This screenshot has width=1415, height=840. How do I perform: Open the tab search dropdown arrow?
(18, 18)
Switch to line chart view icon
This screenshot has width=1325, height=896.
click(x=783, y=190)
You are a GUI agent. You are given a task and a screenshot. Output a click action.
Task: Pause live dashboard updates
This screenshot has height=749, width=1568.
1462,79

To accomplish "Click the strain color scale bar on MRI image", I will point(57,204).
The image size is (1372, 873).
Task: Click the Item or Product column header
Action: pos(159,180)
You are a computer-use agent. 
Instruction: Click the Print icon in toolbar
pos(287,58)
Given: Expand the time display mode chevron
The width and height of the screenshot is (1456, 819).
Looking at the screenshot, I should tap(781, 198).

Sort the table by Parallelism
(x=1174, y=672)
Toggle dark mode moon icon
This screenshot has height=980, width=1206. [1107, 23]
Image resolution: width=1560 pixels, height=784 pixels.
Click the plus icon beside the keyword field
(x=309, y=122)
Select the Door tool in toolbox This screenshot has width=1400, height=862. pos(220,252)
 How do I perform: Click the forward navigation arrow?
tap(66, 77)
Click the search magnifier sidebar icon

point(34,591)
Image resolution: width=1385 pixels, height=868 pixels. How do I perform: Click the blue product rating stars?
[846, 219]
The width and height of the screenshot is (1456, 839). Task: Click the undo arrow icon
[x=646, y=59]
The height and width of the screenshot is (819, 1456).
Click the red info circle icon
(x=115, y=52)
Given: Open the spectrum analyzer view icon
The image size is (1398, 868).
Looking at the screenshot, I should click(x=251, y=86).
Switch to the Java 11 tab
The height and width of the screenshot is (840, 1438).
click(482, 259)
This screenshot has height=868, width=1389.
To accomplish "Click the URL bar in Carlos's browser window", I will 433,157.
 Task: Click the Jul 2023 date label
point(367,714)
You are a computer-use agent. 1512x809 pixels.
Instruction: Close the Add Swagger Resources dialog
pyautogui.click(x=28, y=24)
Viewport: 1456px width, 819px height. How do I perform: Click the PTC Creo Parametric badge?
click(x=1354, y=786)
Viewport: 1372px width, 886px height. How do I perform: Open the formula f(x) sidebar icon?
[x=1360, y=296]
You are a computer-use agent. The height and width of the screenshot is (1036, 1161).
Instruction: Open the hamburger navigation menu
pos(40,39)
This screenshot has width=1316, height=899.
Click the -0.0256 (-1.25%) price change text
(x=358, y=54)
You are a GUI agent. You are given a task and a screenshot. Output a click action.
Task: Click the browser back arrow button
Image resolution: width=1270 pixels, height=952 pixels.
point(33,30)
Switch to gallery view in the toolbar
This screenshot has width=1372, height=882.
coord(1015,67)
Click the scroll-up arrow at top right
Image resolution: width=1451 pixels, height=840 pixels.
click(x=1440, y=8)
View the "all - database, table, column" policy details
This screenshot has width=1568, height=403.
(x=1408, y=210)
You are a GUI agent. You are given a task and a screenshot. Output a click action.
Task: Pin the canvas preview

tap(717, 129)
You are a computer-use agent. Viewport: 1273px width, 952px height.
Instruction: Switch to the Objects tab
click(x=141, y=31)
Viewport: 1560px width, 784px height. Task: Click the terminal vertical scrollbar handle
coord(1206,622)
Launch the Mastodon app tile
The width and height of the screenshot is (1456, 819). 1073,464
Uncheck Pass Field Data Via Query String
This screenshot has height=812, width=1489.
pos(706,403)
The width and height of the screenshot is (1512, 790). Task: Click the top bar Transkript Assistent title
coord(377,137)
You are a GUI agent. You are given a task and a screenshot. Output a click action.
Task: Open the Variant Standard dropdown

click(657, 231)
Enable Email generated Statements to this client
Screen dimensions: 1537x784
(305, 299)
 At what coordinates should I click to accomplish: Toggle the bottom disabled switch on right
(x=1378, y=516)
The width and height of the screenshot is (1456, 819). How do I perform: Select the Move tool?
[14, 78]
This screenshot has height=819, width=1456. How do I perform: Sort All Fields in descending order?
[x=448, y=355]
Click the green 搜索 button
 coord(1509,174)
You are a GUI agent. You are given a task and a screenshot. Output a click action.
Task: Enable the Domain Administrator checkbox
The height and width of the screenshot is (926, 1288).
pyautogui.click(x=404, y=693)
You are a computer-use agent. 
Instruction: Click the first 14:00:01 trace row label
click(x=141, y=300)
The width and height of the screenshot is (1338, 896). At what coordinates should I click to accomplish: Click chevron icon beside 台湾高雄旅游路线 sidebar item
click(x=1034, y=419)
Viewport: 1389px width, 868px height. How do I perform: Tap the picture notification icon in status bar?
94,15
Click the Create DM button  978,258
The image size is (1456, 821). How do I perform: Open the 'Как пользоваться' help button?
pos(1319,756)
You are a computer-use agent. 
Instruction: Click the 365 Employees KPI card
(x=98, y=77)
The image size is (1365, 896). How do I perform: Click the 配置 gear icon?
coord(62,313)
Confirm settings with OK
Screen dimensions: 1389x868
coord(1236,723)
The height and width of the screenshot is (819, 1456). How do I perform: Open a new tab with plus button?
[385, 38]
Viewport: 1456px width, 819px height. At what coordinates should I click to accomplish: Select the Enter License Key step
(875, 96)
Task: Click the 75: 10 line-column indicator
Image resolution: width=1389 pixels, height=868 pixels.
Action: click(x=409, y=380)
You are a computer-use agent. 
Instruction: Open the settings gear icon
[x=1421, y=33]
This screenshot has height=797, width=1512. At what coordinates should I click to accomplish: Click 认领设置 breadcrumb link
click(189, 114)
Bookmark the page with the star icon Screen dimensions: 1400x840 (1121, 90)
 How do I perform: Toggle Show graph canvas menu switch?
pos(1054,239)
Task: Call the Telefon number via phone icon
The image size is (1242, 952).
..............................
- [TASK BRIEF]
When a line in the material above contains the word "Enable", copy that line out.

- [ANSWER BOX]
Enable Email generated Statements to this client
Task: Enable the Domain Administrator checkbox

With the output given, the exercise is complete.